Pedro é daqui mesmo, de Lavras. Mas passou os seus primeiros anos em Governador Valadares.Voltou para Lavras, em 1961. Nesta época eu ainda nem sonhava viver em Lavras.Minha família chegou pouco mais tarde. Meu pai comprou uma Padaria: a Padaria Rocha. Mas nossos caminhos ainda não haviam se cruzado.Foi estudar em Belo Horizonte. Apaixonado por cinema, escreveu crítica de cinema para o jornal Estado de Minas e participou de vários movimentos.Entre idas e vindas fixou-se definitivamente em Lavras em 1992. Foi a partir daí que nos conhecemos e aos poucos fomos ficando amigos.Não foi assim, de repente. Eu o respeito e admiro e principalmente, gosto dele. É um excelente escritor e jornalista. Cronista de primeira.

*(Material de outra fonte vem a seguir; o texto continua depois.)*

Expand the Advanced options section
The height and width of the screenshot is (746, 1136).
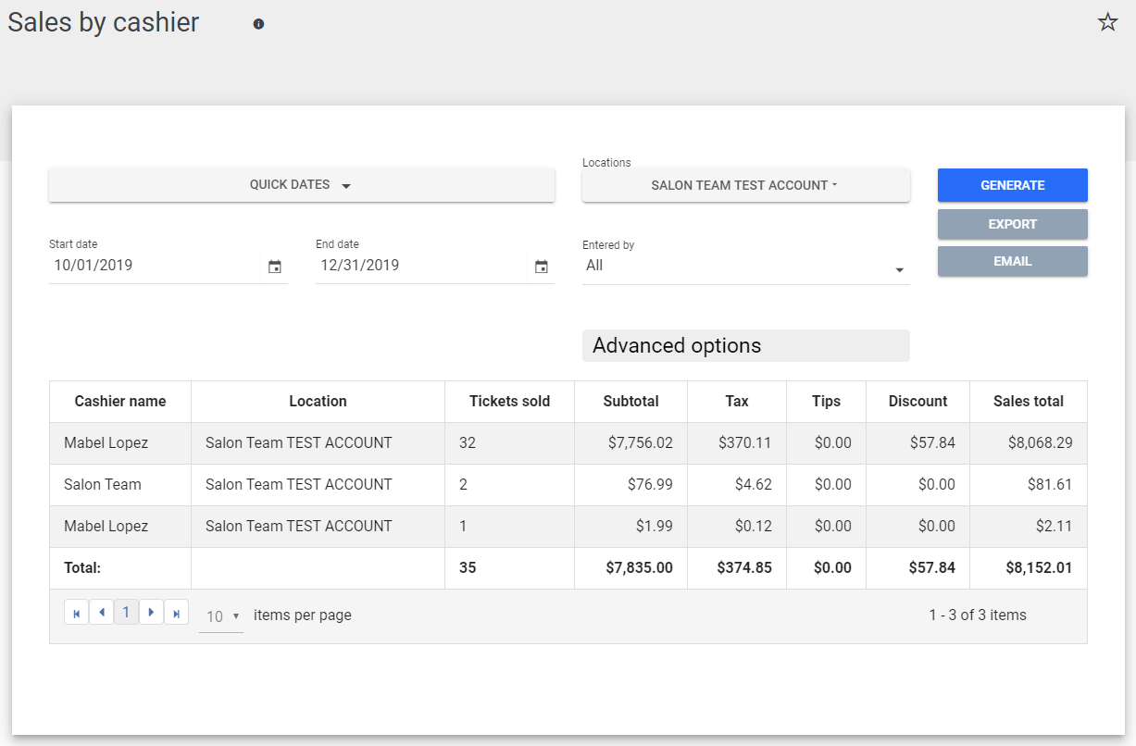click(x=745, y=346)
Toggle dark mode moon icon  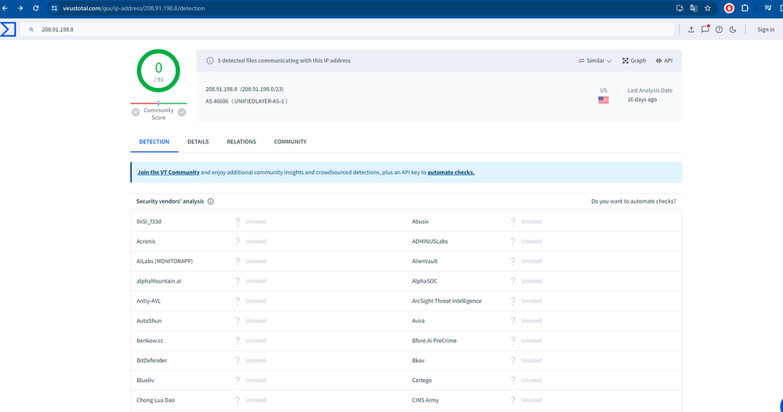[733, 30]
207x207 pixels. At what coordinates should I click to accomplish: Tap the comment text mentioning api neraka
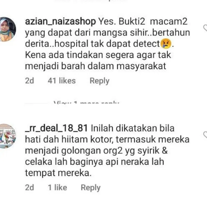coord(107,151)
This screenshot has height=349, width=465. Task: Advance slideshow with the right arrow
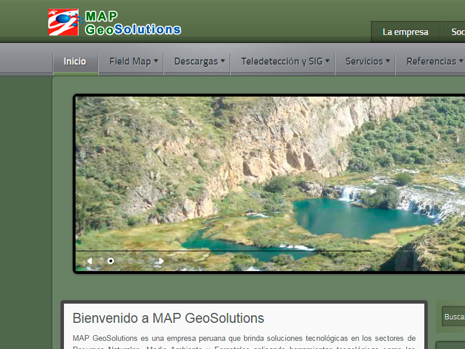161,261
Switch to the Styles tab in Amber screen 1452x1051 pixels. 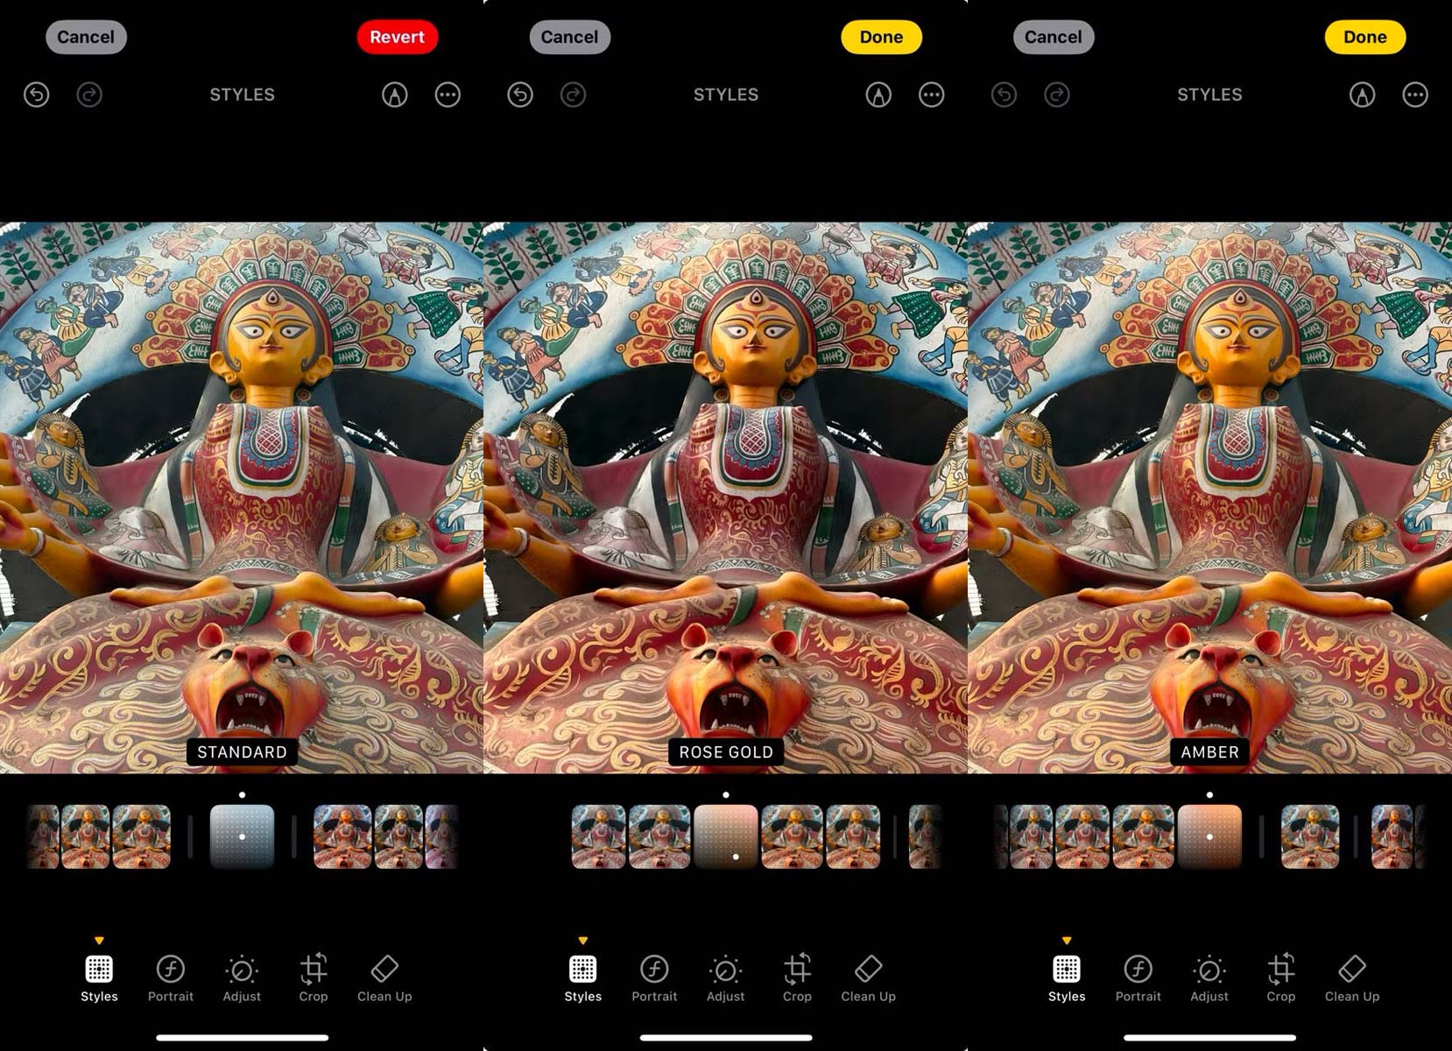[x=1067, y=977]
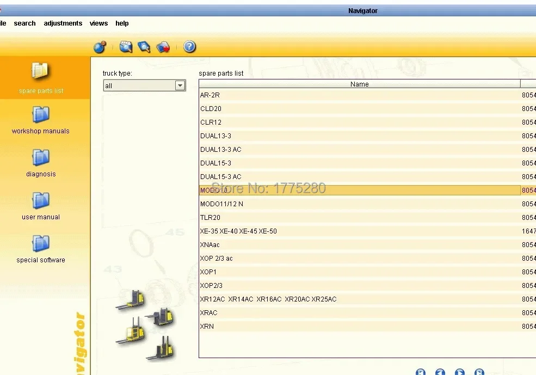Open the Help icon on the toolbar
The height and width of the screenshot is (375, 536).
[189, 47]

      Quando me convidou para escrever a orelha eu achei justo: afinal, a Padaria Rocha, ou a Padaria do Gê (Geraldo, meu pai) é cenário de sua história. E Santana, a ficticia cidade que representa Lavras, é o nome da rua onde na realidade ainda funciona hoje a Padaria Rocha.Que eu chamo carinhosamente de minha Fábrica de Pães. Mas contar a história da Padaria e a influência que ela teve na vida socio-cultural de Lavras vai ser assunto para um outro texto. Talvez um livro.Que o Pedro vai escrever, não eu. Hoje, o assunto é o Sonhos da Noite. 

      A orelha, não passa de uma orelhinha. Eu escrevi assim:
   
" Um grafiteiro anônimo escreveu nas paredes do Clube de Santana - Vou me perder nos Sonhos da Noite - e é este o convite que lhes faço: vamos nos perder nos Sonhos da Noite e fazer uma viagem através das páginas deliciosamente bem escritas deste livro, de autoria de Pedro Coimbra Pádua.
      
       Quase memória, Sonhos da Noite atravessa três décadas (de sessenta a oitenta) para contar a história de Márcio, da juventude à idade madura. Da esperança a conquista, do fracasso a redenção, realidade e ficção se fundem : personagens saem da imaginação sem limites do escrevinhador (como gosto desta palavra para me referir aos bons autores - remete-me a Vargas Llosa) e se encontram eom outros, que aparecem disfarçados ou de cara lavada. Quem será quem, onde será onde? Os leitores que viveram no mesmo espaço/tempo de Márcio ganham um atrativo à parte- decifrar os significados ocultos, os fatos (ah, disso eu me lembro...), reconhecer os personagens, muitos deles ainda transitando entre nós. No entanto o livro ultrapassa os limites da província: de Santana a Santana o protagonista faz o caminho da vida - e o caminho da vida é universal e atemporal - sentimentos e acontecimentos, amigos e mulheres, opressão e liberação total, a efervecência cultural de um país em crise centrada em dois polos: Belo Horizonte e Rio de Janeiro. E de quebra a vida em duas cidades do interior: Santana e Pedra Negra. 

       Ataenção especial deve ser dada às personagens femininas, as mulheres que cruzam a vida do protagonista, de forma direta ou indireta - elas retratam com maestria as transformações do chamado sexo frágil nesse período de nossa História.

      Mais que romance sonhos da Noite é a memória viva de uma época: é história. Revela ainda a maturidade do autor, como escritor de fôlego.

      Catarse para seu autor e para toda uma geração, Sonhos da Noite é um marco para a vida literária de Santana(!). Apresenta um texto de qualidade literária merecedor de ultrapassar as fronteiras de Minas indo bem além de nossas montanhas.

      Maria Olímpia Alves de Meo
(da Padaria do Gê, em Santana, 23 de maior de 2001)

     Ao começar a escrever este texto não sabia se faria uma Biografia,ou uma Resenha.Biografia deixei para quando ele morrer. Pois vou fazer o obituário dele, se ele não fizer o meu antes. Mas ao optar por uma crônica,  também optei por entrelaçar livro e vida. É assim que me desculpo, por não ter  agradecido  ao meu amigo a sua doação de livros.Mas principalmente par dizer a ele o quanto a sua amizade me é valorosa.